>> Start Text block

Gird Your Loins (But Seriously): Americans Are Worried About Election-Related Violence
The closer we get to Election Day, the more the question becomes inescapable: What happens after Election Day?
In the aftermath of the 2020 election, then-President Donald Trump’s quest to hold on to power, first by challenging his loss and then by an ever-increasing pressure campaign on those responsible for confirming the results, culminated in a historic act of political violence: the Jan. 6, 2021, insurrection at the U.S. Capitol. Now, coming up to the finish line of the next presidential election, there are indications that Americans are again worried about the possibility of political violence.
In a Scripps News/Ipsos poll released Oct. 24, 62% of Americans surveyed said that violence related to the election was “somewhat” or “very” likely, with a majority of both Republicans (59%) and Democrats (70%) agreeing that was the case.
There have already been worrying instances of actual violence against people and processes as the election draws near: Ballot boxes have been set on fire in several states, and there have been threats of violence at polling stations. And there have been two apparent assassination attempts against Trump.

>> End Text block
>> Start Data block

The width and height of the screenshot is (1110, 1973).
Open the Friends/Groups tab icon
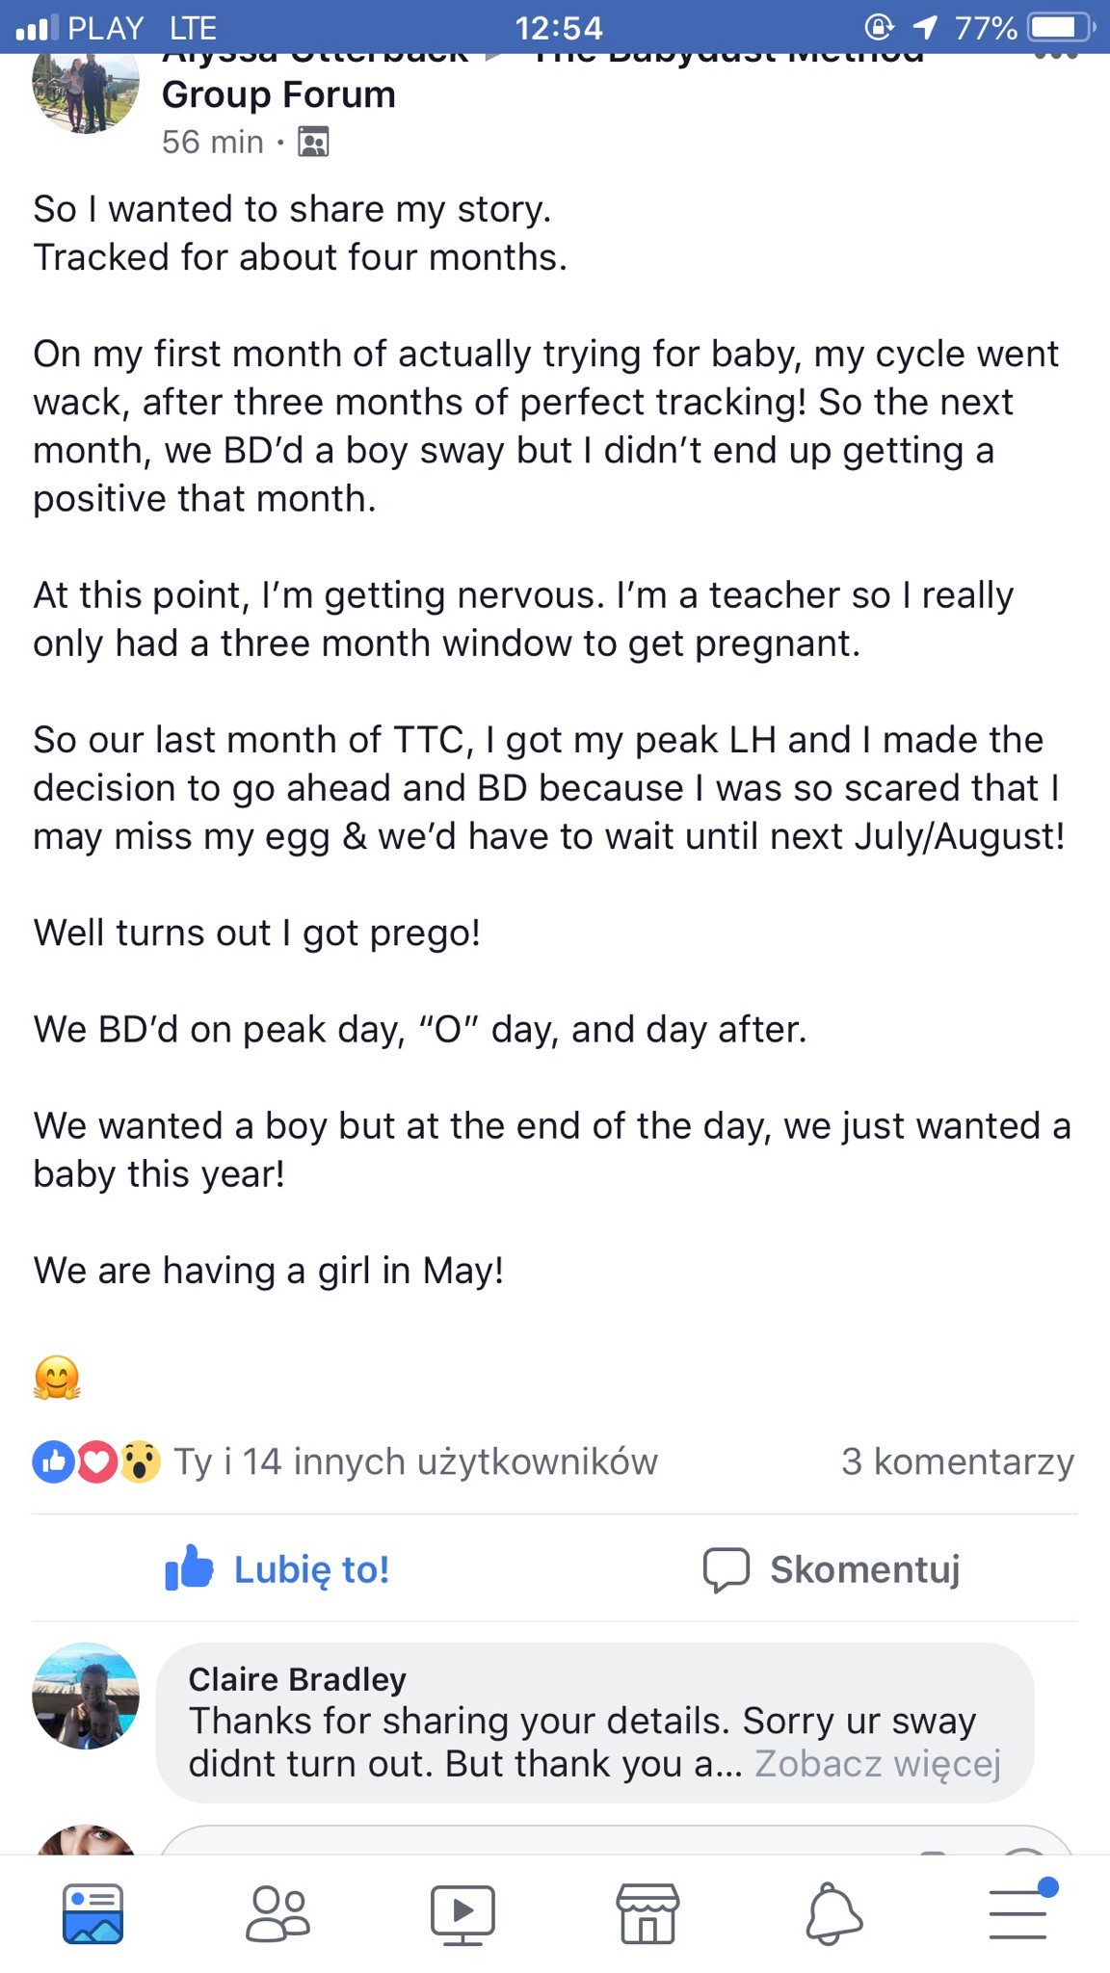point(278,1913)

>> End Data block

Given problem 1:
Answer these from the article on election violence:
(a) On what date was the Scripps News/Ipsos poll released?
(b) What share of Democrats in that poll said election-related violence was likely?
(c) What has been set on fire in several states?
Given problem 2: Sum up the article on election violence in two sentences.
The listing has nothing to do with the article on election violence.

Written answer 1:
(a) Oct. 24
(b) 70%
(c) Ballot boxes

Written answer 2: After the 2020 election ended in the Jan. 6, 2021, attack on the U.S. Capitol, a Scripps News/Ipsos poll found that 62% of Americans think violence tied to the coming election is somewhat or very likely, a view held by most Republicans and most Democrats. Ballot boxes have already been set on fire in several states, polling stations have faced threats, and there have been two apparent attempts to assassinate Trump.